Piedras importantes entre las que relucen el zafiro Estuardo, de 104 quilates, adquirido por el rey Jorge III en 1807; el zafiro que estuvo en el anillo del rey Eduardo el Confesor y que se sacó de su dedo al ser enterrado en la abadía de Westminster; el gran diamante Cullinan II de 317 quilates; y el famoso rubí del Príncipe Negro, que es, en realidad, una espinela de gran tamaño que el citado príncipe llevó incrustada en su casco en la batalla de Agincourt, en 1415, en la que las tropas inglesas se enfrentaron a las francesas y a Juana de Arco.

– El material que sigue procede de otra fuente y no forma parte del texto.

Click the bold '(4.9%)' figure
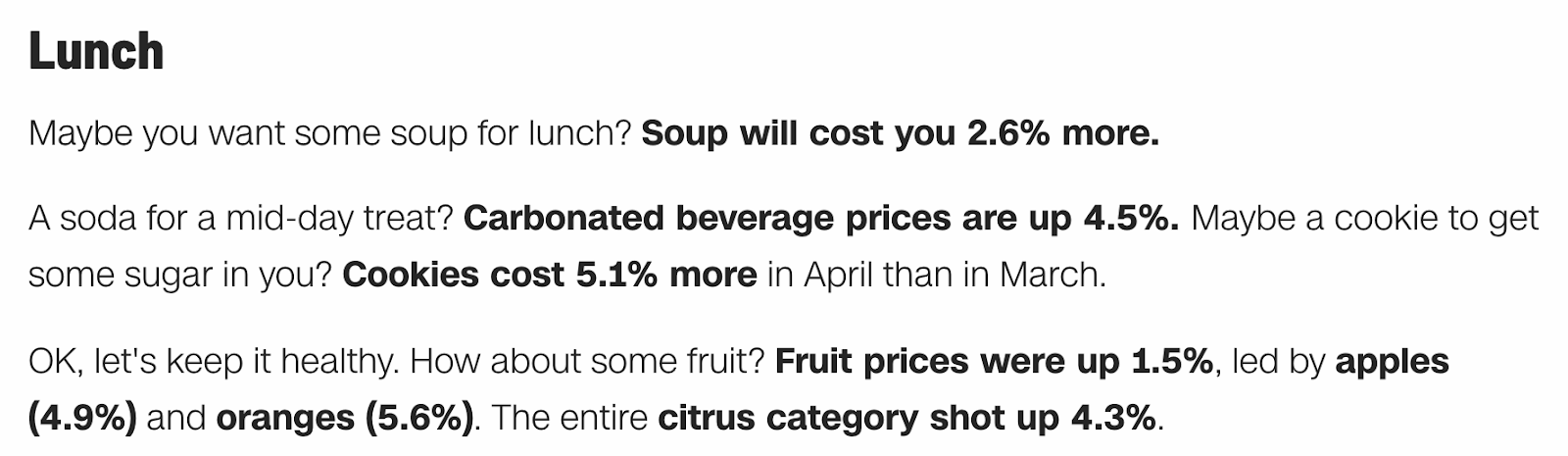point(82,419)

Dos joyas de gran valor histórico y simbólico que, en esta ocasión, se completarán con la elegida por la reina Camila, que, contraviniendo la tradición, no ha querido que se encargue una nueva corona para ella pues ha elegido reciclar la de la reina María, consorte de Jorge V y bisabuela de Carlos III. Una pieza diseñada en 1685 para la princesa italiana María de Modena, consorte de Jacobo II, manufacturada en diamantes, luego sustituidos por cristales de cuarzo, que se insertan en sendas flores de lis, cruces pattée y un orbe.
En ella destaca con brillo propio el gran y controvertido diamante Koh-i-Noor (Montaña de Luz en persa), que para esta ocasión será sustituido por otros tres imponentes diamantes, los Cullinan III, IV y V. Una sustitución que se ha justificado como un tributo a la reina Isabel, propietaria personal de estas últimas piedras preciosas, pero que en el fondo pretende no ofender al Gobierno de la India, lugar de procedencia del Koh-i-Noor, tantas veces reclamado por ese país, donde el que el primer ministro Narendra Modi ha declarado que "trae recuerdos dolorosos del pasado colonial".
Un excepcional conjunto de joyas de la corona que contribuirán a dar esplendor a la colorida y barroca coronación del nuevo rey, a pesar del perfil más bajo que Carlos III ha decidido personalmente adoptar para que la ceremonia refleje tiempos más minimalistas, y de una abundancia más que relativa, en una Gran Bretaña que hace ya tiempo que ha dejado atrás en la memoria su orgulloso pasado imperial.
Este sábado podremos ver en la abadía de Westminster el magnífico despliegue de la rica 'regalía' de la monarquía británica, que ha sabido como ninguna otra preservar sus viejas tradiciones, ya casi milenarias, así como una estética casi medieval tanto en sus brillantes puestas en escena como en el mantenimiento de ciertas instituciones. Un ejemplo son los ducados de Lancaster y de Cornualles, de cuyas cuantiosas rentas son usufructuarios el rey en ejercicio y el príncipe de Gales.